_Task brief_: Copy out the material from the line with "Where should I click to: Choose" to the line with "(x=240, y=236)", keeping every line the same.

_Exercise material_:
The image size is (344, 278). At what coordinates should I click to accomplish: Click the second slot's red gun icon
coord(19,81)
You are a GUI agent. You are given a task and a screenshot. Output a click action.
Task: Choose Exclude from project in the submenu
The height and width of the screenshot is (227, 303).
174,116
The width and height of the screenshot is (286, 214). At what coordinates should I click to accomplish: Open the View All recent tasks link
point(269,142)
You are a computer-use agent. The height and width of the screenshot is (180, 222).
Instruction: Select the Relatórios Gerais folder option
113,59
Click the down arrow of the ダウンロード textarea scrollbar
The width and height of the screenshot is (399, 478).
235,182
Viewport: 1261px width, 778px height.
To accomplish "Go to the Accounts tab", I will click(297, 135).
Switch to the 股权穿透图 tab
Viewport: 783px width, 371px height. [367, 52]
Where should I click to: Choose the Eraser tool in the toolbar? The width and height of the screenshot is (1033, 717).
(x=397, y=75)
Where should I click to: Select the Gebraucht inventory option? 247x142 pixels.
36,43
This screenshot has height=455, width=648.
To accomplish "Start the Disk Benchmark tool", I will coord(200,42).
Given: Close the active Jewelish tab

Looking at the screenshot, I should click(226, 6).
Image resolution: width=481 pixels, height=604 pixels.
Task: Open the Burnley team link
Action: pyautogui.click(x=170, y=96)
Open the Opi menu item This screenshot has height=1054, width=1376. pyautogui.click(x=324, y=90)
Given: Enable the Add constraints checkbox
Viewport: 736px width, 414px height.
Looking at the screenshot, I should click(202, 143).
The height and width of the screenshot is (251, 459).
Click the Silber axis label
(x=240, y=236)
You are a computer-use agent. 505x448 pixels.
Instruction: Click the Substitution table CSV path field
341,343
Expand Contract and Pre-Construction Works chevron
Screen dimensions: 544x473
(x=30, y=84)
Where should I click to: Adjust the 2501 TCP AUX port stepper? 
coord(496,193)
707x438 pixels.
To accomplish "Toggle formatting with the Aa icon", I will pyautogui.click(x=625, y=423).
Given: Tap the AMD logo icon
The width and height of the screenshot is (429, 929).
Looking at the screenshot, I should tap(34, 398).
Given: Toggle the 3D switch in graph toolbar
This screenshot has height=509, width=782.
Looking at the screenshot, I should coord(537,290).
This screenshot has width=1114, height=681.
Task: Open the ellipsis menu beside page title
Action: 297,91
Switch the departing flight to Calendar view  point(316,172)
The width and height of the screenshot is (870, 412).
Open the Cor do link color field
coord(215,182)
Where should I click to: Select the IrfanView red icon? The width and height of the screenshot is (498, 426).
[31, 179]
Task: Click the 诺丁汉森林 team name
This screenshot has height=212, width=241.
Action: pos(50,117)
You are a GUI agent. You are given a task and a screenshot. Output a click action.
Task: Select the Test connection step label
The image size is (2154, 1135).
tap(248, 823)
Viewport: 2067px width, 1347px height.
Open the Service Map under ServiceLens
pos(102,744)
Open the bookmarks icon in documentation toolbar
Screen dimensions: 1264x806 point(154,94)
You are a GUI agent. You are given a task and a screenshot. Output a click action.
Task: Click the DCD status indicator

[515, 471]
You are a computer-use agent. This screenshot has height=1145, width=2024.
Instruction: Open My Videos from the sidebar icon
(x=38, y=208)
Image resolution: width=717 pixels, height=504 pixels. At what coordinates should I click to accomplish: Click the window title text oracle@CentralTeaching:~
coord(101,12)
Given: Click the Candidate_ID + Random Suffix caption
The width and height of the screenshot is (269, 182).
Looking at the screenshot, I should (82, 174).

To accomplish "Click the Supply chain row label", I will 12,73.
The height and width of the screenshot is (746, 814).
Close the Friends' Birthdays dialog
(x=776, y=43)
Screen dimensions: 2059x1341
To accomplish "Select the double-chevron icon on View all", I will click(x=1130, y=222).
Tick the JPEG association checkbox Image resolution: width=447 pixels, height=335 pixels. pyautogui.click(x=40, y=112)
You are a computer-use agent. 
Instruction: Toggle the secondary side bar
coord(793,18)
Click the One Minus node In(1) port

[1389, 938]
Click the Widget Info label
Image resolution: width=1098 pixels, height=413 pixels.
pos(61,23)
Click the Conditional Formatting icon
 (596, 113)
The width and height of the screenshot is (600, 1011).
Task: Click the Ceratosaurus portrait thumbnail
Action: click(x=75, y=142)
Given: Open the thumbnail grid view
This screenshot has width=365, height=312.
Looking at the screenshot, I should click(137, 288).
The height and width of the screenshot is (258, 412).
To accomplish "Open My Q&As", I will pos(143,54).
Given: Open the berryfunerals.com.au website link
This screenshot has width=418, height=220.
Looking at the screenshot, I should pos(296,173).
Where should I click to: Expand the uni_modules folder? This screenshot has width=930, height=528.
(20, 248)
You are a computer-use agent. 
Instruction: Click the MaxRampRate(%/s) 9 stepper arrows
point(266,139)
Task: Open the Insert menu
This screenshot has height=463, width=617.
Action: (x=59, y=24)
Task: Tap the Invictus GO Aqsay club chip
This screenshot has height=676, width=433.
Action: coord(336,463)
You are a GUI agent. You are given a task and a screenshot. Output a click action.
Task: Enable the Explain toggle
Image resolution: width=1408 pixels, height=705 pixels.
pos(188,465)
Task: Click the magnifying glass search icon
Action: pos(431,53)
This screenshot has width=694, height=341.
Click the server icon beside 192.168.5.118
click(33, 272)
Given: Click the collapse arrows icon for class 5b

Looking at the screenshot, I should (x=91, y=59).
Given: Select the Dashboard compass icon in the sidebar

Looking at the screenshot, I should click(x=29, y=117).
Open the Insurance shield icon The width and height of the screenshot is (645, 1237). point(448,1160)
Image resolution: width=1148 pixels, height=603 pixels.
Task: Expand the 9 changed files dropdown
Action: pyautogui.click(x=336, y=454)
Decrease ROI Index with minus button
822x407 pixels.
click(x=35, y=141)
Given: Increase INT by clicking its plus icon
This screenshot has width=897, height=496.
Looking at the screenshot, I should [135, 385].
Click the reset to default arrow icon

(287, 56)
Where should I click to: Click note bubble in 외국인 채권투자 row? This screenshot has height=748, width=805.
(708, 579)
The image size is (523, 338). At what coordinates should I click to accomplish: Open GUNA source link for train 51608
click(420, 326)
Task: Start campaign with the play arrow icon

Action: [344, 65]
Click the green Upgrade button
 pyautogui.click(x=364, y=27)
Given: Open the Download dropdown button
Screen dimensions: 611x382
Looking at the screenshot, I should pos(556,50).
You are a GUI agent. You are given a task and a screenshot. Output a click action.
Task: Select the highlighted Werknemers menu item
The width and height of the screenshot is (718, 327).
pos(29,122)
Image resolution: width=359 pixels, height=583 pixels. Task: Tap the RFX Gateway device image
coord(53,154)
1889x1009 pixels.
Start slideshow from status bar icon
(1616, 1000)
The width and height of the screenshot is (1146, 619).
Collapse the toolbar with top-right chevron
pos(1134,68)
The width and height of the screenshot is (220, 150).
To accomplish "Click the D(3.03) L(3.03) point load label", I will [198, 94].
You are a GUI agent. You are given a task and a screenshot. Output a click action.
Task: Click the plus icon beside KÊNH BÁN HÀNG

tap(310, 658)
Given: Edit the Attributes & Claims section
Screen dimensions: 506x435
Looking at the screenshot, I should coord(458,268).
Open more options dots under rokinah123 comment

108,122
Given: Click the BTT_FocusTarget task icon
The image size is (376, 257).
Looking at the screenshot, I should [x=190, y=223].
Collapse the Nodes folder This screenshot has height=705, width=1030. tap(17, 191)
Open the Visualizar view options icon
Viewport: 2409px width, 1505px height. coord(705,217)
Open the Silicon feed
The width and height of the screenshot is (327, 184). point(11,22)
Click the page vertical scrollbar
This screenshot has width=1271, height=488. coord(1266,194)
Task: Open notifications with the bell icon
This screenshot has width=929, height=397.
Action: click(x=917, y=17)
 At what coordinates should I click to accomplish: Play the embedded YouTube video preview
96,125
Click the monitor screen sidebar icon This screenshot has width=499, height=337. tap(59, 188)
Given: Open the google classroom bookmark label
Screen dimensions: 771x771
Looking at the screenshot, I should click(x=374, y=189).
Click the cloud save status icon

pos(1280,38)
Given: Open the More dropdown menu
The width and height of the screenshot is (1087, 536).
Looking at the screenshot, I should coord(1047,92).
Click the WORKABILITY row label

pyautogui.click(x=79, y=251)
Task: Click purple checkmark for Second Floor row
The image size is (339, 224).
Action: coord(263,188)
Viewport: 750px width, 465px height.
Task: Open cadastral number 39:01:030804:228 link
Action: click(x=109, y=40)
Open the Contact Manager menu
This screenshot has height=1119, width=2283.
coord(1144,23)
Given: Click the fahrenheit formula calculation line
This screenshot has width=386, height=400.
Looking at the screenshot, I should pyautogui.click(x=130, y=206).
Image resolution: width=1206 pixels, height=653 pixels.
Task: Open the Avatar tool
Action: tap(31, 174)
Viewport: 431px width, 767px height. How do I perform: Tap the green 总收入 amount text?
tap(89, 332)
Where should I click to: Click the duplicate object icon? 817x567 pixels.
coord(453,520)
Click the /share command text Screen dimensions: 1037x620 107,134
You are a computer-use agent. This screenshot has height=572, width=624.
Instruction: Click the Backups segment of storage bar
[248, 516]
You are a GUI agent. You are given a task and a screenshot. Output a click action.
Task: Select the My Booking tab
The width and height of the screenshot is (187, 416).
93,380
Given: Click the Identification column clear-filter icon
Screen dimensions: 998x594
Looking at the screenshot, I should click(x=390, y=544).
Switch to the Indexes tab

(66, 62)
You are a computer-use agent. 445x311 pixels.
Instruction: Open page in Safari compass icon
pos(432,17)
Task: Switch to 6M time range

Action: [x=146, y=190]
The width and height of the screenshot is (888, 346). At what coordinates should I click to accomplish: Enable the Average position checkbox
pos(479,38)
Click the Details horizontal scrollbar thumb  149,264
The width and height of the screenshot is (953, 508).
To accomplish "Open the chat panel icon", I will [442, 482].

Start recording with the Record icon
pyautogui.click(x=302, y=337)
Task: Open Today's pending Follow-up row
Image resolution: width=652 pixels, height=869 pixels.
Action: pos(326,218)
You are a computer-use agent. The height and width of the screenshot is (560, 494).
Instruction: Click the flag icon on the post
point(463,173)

_Written solution_:
Where should I click to: Choose the Eraser tool in the toolbar? The width and height of the screenshot is (1033, 717).
(x=397, y=75)
Where should I click to: Select the Gebraucht inventory option? 247x142 pixels.
36,43
This screenshot has height=455, width=648.
To accomplish "Start the Disk Benchmark tool", I will coord(200,42).
Given: Close the active Jewelish tab

Looking at the screenshot, I should click(226, 6).
Image resolution: width=481 pixels, height=604 pixels.
Task: Open the Burnley team link
Action: pyautogui.click(x=170, y=96)
Open the Opi menu item This screenshot has height=1054, width=1376. pyautogui.click(x=324, y=90)
Given: Enable the Add constraints checkbox
Viewport: 736px width, 414px height.
Looking at the screenshot, I should click(202, 143).
The height and width of the screenshot is (251, 459).
Click the Silber axis label
(x=240, y=236)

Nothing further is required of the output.